His strikeout rate was 34.2% at Altoona (34.3% once you factor in his 27 plate appearances at Triple-A Indianapolis. He didn’t strike out the most among minor league batters, but he still had the 13th highest mark among those with at least 400 plate appearances.
Ok, so he strikes out a lot. So do many major league players. The thing is, many of the players who regularly strike out ~30%+ in the majors didn’t strike out that much in the minors. Aaron Judge had a 24.8% K-rate. Miguel Sano posted a sub-35% strikeout rate in 2021 for the first time in his career and had an insane 38.6% strikeout rate from 2018 through 2020. His minor league K-rate? 26.2%. Javier Baez? 25.4%. Tyler O’Neill? 28%. Tatis Jr.? 25.4%.
Many didn’t strike out at Martin levels, aside from Joey Gallo. However, for every Joey Gallo, there are dozens of Matt Davidson’s. Gallo is also the only minor league batter I could find who had a 30%+ strikeout rate during their minor league career since 2010, and to have a wRC+ of at least 100 in the major leagues. He’s also just one the 3-4 players that also played more than 200 MLB games despite having such a high strikeout rate.
Another problem that Martin faces is his decreasing walk rate. He walked just 8.1% of the time at Altoona with a 7.8% overall rate. That’s a massive departure from his 2019 mark or any other season. Martin has never walked less than 10% of the time, and it’d be the only way he could offset a 30%+ strikeout rate. At least when Gallo was striking out well over 30% of the time in the minor leagues, he walked nearly 15% of the time.

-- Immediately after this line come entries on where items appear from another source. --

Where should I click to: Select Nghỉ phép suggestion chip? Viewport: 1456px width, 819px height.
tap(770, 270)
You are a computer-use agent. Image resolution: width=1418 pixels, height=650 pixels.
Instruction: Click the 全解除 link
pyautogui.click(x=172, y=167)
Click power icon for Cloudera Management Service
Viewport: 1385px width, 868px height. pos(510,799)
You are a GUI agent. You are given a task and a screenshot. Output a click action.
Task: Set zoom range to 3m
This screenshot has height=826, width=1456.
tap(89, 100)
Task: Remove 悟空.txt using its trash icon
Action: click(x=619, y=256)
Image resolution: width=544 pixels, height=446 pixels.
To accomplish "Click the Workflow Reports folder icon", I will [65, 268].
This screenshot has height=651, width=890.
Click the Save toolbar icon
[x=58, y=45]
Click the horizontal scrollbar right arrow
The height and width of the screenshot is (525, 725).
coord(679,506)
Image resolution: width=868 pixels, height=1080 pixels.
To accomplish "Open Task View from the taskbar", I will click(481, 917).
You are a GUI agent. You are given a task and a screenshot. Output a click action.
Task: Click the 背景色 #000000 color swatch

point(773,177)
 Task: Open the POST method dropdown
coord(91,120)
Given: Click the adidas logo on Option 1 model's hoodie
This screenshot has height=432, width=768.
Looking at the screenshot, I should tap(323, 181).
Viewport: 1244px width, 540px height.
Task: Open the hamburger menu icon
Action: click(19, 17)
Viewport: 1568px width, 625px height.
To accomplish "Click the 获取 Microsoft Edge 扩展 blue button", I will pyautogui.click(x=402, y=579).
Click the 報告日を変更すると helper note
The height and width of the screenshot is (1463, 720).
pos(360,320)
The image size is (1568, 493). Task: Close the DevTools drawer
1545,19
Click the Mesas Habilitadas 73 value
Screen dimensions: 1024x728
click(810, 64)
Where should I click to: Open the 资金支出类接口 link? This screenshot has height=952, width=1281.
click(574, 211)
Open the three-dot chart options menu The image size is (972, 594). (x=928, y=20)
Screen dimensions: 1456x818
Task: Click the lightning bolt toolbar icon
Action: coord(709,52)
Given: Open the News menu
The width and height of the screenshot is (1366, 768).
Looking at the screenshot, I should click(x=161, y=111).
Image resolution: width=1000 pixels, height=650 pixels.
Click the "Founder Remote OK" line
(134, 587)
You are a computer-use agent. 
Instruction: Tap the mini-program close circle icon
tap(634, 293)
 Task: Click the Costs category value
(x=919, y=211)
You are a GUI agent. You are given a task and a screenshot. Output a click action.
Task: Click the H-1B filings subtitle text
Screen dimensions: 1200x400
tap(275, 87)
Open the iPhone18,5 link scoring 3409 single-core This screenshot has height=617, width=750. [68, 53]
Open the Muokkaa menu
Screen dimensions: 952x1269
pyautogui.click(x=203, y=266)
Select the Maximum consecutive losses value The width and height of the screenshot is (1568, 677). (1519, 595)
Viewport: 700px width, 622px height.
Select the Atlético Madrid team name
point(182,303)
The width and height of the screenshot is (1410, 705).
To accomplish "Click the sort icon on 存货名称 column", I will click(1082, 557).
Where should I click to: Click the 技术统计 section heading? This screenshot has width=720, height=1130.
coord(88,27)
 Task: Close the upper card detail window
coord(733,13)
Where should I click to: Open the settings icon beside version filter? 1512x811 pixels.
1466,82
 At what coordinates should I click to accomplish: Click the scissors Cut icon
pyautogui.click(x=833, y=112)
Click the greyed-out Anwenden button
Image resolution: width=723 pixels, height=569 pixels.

Martin has upper deck power. When he makes contact, he makes loud contact. But the issue is he doesn’t make contact often. According to FanGraphs, his 57% contact rate was “firmly in the yikes” zone. That makes his future with the Pirates very hazy. Until he can prove he can make consistent contact in the upper levels of the minor leagues or massively improve his walk rate, I don’t think the Pirates can say that Martin is their next first baseman with confidence.